Pese a la euforia, Shanghái no ha recobrado totalmente la “normalidad” de la noche a la mañana, ya que, según informaron anoche los medios oficiales, en torno al 90 % de la población podrá salir a las calles “con condiciones”, mientras que el resto todavía deberá esperar, especialmente los cerca de 200.000 que viven en las pocas áreas donde todavía se registran nuevos contagios.
Además, llevar a cabo actividades rutinarias como tomar el transporte público o ir a comprar a un supermercado requerirá una prueba negativa de COVID efectuada en las últimas 72 horas, una exigencia que se aplicará incluso a la hora de entrar o salir de las urbanizaciones.
Para ello, bajo órdenes de Pekín, las ciudad ha erigido hasta 15.000 quioscos de recogida de muestras, con una capacidad de procesado a nivel municipal de unos 8,5 millones de tubos cada día y más de 50.000 trabajadores autorizados para hacer las pruebas.
########
_TAREAS DEL EJERCICIO_
1 – Transcribe, por favor, el pasaje del fragmento sobre Shanghái que va desde "Además, llevar a" hasta "hacer las pruebas.".
2 – Prolonga el fragmento sobre la reapertura de Shanghái con un texto que arranque tras su última oración.
El listado procede de otra fuente.

Registros de origen
########
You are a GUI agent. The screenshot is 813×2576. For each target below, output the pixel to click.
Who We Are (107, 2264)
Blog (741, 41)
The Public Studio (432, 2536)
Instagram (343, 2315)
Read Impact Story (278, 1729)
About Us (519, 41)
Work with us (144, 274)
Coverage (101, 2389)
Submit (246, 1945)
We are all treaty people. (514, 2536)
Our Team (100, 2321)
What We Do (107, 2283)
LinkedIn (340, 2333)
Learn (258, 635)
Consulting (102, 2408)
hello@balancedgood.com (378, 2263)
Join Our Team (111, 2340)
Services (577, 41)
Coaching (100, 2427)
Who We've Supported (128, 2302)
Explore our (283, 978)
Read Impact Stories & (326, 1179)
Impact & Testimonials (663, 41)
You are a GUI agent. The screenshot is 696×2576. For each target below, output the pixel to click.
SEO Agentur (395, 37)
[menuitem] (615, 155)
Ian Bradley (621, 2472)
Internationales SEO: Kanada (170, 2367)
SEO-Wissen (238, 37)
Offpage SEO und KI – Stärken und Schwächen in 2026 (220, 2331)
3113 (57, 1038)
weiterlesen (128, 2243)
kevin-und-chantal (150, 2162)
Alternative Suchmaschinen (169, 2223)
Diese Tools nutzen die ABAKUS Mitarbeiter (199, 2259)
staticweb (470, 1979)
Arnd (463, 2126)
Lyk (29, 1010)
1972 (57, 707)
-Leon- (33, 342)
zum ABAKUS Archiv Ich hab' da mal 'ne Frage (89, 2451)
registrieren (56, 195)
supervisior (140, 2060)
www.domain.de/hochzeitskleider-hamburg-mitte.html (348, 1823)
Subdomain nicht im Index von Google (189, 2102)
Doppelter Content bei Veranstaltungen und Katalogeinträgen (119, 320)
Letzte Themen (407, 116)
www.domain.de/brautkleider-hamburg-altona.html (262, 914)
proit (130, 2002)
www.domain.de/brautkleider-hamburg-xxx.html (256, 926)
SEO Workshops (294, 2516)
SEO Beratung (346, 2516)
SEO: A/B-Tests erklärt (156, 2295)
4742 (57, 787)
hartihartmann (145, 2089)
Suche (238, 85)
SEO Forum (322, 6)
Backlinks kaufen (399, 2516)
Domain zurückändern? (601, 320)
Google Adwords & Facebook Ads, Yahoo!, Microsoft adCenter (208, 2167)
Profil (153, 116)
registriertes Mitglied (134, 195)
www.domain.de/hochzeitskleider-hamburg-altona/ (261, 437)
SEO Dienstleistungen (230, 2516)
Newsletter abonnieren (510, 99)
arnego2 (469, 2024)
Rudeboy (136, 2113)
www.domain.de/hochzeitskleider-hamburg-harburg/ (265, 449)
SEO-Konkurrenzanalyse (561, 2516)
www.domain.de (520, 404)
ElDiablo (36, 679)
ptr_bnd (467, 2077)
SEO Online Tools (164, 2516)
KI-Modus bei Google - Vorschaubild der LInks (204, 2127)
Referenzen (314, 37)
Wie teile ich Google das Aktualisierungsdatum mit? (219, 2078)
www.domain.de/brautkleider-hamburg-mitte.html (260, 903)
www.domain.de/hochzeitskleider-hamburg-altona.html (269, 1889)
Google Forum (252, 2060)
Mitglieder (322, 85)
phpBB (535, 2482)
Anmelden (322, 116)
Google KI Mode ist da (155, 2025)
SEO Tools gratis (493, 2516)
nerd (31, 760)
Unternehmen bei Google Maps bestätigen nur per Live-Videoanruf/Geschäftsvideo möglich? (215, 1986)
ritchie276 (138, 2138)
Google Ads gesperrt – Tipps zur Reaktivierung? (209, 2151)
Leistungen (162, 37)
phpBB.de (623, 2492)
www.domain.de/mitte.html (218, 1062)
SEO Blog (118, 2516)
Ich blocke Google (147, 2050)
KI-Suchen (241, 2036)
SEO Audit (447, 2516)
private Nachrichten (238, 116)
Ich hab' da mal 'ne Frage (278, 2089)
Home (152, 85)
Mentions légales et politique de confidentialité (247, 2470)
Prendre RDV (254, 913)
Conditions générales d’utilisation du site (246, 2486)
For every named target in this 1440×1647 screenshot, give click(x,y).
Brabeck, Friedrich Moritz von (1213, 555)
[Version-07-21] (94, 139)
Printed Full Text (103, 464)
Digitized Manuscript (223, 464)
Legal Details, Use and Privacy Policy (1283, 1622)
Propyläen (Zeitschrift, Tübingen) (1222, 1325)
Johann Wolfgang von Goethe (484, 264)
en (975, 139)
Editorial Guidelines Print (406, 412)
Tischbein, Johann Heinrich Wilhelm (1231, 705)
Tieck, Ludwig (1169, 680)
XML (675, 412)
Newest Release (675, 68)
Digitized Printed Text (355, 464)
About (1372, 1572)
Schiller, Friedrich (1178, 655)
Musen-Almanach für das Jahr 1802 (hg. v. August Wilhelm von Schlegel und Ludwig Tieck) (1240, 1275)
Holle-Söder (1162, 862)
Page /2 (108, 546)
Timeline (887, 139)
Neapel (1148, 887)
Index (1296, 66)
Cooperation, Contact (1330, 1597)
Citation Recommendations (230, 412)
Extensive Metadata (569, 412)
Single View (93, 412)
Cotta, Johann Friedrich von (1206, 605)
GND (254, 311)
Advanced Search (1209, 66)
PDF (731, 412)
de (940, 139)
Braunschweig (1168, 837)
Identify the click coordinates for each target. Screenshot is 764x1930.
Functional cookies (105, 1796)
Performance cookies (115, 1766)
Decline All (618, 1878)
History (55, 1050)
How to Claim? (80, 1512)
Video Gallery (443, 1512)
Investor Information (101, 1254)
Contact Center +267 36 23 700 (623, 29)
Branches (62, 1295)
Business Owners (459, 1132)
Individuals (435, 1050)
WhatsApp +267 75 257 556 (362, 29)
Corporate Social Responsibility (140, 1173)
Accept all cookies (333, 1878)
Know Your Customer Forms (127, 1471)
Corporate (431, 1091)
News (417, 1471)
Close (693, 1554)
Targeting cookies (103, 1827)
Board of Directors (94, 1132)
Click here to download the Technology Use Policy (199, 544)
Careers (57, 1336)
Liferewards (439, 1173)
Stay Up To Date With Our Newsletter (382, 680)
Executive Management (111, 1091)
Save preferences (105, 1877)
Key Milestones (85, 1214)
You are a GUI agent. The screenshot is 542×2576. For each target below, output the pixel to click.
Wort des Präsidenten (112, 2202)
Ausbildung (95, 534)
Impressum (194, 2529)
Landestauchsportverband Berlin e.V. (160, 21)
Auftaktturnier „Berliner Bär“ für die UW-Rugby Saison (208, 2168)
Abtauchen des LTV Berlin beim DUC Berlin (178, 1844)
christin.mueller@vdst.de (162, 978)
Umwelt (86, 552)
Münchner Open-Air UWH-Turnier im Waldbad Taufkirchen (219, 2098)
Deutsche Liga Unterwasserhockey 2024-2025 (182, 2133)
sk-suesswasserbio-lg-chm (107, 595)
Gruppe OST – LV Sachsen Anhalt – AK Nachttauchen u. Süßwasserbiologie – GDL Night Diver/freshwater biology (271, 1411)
########
_SOLUCIONES_
1 –
Además, llevar a cabo actividades rutinarias como tomar el transporte público o ir a comprar a un supermercado requerirá una prueba negativa de COVID efectuada en las últimas 72 horas, una exigencia que se aplicará incluso a la hora de entrar o salir de las urbanizaciones.
Para ello, bajo órdenes de Pekín, las ciudad ha erigido hasta 15.000 quioscos de recogida de muestras, con una capacidad de procesado a nivel municipal de unos 8,5 millones de tubos cada día y más de 50.000 trabajadores autorizados para hacer las pruebas.

2 –
Desde esta mañana había largas pero ágiles colas delante de estos puestos.
Las pruebas serán gratuitas hasta el 30 de junio, y tras ello costarán 16 yuanes (2,4 dólares, 2,25 euros), aunque las autoridades no han especificado si este requisito ha llegado para quedarse.
Lo que seguro que ha supuesto un alivio para numerosos residentes es la retirada, anunciada por el Gobierno, del poder de decisión de los comités vecinales -los órganos que rigen las urbanizaciones- para poder salir o no de los complejos residenciales.
En las últimas semanas, a pesar de que la mayoría de los ciudadanos se encontraban ya en áreas en las que, sobre el papel, podían salir a las calles, muchos de estos comités mantuvieron sellados los accesos bajo la silenciosa connivencia del Gobierno municipal.
Los días finales de mayo, considerados de “transición”, también han dejado otras noticias positivas como el desmantelamiento de muchas de las vallas instaladas en las calles -en algunos casos, auténticas barricadas- o el cierre de algunos de los centros de internamiento en los que fueron ingresados los contagiados.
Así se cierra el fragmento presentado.